Mary Boykin Miller was born March 31st 1823 on the family plantation near Stateburg, South Carolina, the daughter of Stephen Decatur and Mary [Boykin] Miller.  At twelve she began school in Charleston at the French School for Young Ladies ran by Madame Talvande.  Mary’s father moved the family to Mississippi where he bought three cotton plantations, but Mary stayed at school in Charleston.  She met her future husband James Chesnut Jr when she was 13, and they married in 1840.  In 1858 Mary’s husband was elected to the United State Senate from South Carolina, and was serving until the Civil War started.
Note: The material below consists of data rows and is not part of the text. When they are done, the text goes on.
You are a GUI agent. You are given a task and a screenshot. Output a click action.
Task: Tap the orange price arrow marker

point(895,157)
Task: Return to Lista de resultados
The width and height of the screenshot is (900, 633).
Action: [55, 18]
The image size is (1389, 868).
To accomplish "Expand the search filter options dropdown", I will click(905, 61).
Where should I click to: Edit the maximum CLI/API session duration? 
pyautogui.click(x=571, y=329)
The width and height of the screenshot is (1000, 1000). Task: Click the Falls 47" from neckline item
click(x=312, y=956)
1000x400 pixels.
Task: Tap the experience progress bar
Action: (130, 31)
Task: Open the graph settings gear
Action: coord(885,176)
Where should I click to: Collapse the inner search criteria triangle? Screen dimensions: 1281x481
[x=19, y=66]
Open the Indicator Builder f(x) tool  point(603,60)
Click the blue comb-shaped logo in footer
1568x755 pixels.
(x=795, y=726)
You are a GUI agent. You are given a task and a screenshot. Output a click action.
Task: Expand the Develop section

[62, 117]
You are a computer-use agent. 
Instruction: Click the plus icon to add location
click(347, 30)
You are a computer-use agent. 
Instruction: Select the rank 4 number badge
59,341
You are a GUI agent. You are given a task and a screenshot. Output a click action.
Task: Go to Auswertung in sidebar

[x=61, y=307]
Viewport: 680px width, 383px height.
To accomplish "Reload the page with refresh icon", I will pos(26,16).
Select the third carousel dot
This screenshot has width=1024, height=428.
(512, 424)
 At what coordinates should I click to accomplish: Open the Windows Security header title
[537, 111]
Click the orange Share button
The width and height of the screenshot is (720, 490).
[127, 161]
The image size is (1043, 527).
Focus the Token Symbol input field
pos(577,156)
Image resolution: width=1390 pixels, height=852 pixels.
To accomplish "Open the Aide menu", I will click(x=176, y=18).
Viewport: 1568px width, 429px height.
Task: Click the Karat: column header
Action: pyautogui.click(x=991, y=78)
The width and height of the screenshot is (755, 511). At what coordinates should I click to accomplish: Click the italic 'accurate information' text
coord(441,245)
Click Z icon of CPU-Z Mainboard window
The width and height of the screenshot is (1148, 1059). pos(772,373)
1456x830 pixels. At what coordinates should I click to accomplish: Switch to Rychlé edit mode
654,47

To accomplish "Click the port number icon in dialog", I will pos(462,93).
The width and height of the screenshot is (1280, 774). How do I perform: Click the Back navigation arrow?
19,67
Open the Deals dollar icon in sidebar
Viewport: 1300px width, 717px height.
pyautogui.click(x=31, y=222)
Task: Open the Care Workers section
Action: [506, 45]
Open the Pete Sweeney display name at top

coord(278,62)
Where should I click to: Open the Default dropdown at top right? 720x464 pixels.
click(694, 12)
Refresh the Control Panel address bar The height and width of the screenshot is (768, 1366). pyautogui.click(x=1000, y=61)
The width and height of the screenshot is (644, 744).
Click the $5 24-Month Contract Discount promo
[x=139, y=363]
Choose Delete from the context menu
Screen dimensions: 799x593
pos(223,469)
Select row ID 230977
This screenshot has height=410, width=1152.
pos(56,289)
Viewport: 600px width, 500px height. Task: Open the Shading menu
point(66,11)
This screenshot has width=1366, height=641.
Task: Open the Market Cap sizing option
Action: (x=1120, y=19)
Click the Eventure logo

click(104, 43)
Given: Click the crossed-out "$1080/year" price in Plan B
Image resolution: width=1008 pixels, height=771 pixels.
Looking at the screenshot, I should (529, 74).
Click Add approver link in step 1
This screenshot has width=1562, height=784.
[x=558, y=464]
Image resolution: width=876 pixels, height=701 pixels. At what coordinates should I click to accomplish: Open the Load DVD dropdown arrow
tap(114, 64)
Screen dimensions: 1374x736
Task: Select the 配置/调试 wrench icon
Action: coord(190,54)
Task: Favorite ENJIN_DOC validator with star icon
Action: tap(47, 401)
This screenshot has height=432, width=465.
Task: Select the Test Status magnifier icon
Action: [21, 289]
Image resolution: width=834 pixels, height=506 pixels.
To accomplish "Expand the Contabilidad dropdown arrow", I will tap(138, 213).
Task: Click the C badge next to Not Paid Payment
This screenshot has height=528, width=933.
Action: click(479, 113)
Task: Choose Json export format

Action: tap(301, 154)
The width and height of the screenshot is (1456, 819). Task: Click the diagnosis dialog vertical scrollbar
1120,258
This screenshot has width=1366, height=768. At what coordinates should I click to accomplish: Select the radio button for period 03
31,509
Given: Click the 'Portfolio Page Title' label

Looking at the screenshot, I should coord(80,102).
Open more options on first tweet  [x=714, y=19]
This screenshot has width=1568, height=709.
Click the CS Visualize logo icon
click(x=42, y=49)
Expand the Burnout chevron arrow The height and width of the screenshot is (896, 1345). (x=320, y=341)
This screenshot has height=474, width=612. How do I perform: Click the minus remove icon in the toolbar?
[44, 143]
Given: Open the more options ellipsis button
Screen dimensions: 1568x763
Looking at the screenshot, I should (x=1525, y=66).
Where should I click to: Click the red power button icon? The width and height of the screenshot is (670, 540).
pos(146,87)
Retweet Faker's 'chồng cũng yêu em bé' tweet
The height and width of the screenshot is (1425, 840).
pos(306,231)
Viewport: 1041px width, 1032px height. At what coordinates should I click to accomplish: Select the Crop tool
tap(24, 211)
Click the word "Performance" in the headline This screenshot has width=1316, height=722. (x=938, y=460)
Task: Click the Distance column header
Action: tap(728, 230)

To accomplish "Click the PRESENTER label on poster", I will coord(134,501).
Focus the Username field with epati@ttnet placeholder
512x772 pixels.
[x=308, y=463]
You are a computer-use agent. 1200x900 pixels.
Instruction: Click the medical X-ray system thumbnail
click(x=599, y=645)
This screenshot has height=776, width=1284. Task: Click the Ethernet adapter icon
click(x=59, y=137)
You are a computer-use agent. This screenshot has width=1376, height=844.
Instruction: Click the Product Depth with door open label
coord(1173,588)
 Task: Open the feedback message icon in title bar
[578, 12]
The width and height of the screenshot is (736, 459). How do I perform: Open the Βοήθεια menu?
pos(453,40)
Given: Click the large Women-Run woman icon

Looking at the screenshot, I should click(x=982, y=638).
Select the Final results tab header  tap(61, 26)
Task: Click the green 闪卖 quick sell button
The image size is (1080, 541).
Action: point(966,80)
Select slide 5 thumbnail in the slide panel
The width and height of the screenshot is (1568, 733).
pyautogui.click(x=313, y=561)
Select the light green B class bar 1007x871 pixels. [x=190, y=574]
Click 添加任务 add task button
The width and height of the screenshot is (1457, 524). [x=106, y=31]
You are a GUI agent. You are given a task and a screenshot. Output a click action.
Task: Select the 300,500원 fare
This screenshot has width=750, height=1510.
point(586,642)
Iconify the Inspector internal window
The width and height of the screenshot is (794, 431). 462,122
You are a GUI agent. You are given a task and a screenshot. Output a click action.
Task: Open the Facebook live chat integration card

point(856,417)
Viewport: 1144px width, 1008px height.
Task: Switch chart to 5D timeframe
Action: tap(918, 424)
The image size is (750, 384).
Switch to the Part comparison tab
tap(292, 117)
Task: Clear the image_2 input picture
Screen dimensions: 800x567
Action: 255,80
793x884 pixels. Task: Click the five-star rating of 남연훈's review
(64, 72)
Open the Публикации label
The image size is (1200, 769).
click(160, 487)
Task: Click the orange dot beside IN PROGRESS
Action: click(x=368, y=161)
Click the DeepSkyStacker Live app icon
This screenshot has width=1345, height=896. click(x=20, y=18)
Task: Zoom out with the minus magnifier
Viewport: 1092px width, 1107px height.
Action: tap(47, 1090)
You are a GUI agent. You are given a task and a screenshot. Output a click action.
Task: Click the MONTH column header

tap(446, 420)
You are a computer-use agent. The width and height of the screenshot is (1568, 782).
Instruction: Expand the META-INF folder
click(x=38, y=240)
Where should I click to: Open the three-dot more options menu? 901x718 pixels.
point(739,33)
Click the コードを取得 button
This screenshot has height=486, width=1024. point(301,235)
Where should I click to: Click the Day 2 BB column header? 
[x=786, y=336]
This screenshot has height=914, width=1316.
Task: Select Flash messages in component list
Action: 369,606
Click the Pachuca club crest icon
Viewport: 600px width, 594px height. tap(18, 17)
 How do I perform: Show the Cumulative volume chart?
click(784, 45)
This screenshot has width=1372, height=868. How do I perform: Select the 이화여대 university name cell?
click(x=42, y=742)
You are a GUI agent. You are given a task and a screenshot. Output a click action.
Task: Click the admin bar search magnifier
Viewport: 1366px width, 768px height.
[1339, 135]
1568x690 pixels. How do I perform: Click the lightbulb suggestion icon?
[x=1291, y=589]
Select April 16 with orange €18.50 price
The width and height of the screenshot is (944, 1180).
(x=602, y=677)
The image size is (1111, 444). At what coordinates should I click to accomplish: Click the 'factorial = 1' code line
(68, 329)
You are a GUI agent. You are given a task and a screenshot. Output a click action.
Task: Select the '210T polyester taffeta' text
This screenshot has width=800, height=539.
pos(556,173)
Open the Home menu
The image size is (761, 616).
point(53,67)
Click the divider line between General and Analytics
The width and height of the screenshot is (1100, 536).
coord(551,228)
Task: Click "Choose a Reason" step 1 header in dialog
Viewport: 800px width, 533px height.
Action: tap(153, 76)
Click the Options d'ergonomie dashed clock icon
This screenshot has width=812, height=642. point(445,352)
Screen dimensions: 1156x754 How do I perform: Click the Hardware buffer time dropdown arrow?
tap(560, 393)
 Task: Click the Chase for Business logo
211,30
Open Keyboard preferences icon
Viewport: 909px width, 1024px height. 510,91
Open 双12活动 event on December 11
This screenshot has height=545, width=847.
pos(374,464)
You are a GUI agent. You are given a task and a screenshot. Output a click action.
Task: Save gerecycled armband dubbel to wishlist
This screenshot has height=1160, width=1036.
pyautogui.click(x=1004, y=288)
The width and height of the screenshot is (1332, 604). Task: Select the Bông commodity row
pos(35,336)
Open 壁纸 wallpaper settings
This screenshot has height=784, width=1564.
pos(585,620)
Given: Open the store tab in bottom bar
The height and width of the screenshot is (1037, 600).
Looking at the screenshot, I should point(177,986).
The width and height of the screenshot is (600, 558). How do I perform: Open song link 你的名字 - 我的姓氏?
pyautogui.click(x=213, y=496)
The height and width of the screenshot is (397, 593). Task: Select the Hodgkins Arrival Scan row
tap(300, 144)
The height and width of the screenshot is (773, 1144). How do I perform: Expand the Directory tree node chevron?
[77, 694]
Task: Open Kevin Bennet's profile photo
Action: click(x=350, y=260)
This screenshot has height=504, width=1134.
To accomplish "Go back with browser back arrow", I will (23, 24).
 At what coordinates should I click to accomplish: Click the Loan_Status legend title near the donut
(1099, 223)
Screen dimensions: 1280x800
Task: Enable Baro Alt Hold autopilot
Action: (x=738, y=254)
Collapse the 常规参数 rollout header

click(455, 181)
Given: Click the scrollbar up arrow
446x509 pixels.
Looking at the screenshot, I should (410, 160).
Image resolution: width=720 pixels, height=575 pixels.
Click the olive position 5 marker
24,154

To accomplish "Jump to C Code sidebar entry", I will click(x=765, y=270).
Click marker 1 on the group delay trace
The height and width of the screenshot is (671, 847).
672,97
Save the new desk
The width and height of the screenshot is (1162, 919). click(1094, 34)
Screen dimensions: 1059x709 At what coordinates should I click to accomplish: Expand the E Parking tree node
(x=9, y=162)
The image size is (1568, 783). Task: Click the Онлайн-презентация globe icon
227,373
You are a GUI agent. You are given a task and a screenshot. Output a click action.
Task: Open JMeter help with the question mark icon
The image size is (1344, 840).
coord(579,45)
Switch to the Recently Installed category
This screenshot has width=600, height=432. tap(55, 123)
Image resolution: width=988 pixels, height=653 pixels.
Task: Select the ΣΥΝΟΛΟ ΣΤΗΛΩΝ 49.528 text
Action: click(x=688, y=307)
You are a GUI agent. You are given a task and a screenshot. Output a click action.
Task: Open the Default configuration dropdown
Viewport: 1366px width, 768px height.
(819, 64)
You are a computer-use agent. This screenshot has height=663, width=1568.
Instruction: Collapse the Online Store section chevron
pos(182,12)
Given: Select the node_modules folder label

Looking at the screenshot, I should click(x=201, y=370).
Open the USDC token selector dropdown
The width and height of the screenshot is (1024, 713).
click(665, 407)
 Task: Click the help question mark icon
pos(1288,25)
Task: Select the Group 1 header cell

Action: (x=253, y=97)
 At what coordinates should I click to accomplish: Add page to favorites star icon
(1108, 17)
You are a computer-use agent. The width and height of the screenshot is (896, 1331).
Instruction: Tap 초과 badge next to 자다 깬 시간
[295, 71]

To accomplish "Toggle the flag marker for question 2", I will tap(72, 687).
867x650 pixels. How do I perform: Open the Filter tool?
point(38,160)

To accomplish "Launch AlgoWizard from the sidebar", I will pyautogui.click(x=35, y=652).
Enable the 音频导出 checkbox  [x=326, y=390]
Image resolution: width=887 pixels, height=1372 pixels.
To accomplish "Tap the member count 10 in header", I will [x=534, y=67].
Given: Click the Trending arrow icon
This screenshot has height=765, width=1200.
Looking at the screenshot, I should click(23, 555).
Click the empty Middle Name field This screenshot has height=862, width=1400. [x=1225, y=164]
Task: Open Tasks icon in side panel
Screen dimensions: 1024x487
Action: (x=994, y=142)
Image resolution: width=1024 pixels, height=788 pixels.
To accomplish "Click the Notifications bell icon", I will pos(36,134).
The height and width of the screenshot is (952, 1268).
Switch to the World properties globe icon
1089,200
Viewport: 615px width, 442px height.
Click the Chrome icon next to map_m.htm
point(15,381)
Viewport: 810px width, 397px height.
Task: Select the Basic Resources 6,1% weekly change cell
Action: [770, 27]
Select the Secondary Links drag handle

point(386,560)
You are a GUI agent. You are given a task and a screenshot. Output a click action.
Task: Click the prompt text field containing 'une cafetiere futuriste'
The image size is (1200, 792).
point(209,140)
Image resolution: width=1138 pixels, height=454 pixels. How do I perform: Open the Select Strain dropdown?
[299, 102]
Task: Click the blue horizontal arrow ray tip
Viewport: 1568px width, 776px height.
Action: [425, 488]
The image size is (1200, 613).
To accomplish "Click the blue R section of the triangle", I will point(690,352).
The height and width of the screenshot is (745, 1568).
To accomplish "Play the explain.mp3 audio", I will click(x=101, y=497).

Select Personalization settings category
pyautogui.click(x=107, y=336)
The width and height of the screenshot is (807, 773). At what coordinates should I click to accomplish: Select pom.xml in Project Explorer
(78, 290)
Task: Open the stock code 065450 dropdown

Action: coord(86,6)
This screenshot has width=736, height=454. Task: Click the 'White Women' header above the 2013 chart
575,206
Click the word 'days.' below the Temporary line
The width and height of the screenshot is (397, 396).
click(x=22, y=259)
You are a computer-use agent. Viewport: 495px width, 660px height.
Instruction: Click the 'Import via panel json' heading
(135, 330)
Once the war started Mary’s husband became an aide to Confederate President Jefferson C Davis and a Brigadier General.  Mary took an active part in building the political networks important to her husband’s career.  She began writing her Civil War diary on February 18th 1861.  In it she describes meeting many of the Confederacy’s high society such as Louis T Wigfall, Jefferson Davis and his wife Varina, and Confederate General John Bell Hood.  It also included the many places she lived during the war such as Montgomery, Alabama and Richmond, Virginia.  Mary was in Charleston, South Carolina to witnesses the firing on Fort Sumter.  The diary ended June 26th 1865.

Following the war the Chesnuts lost pretty much everthing.  Mary’s husband died in 1866.  She began working to revise her diary in the 1880’s.  Mary struggled through her last years with little income.  She died at her home in Camden, South Carolina in 1886 and is buried next to her husband in Knights Hill Cemetery.

Mary’s diary was published for the first time in 1905.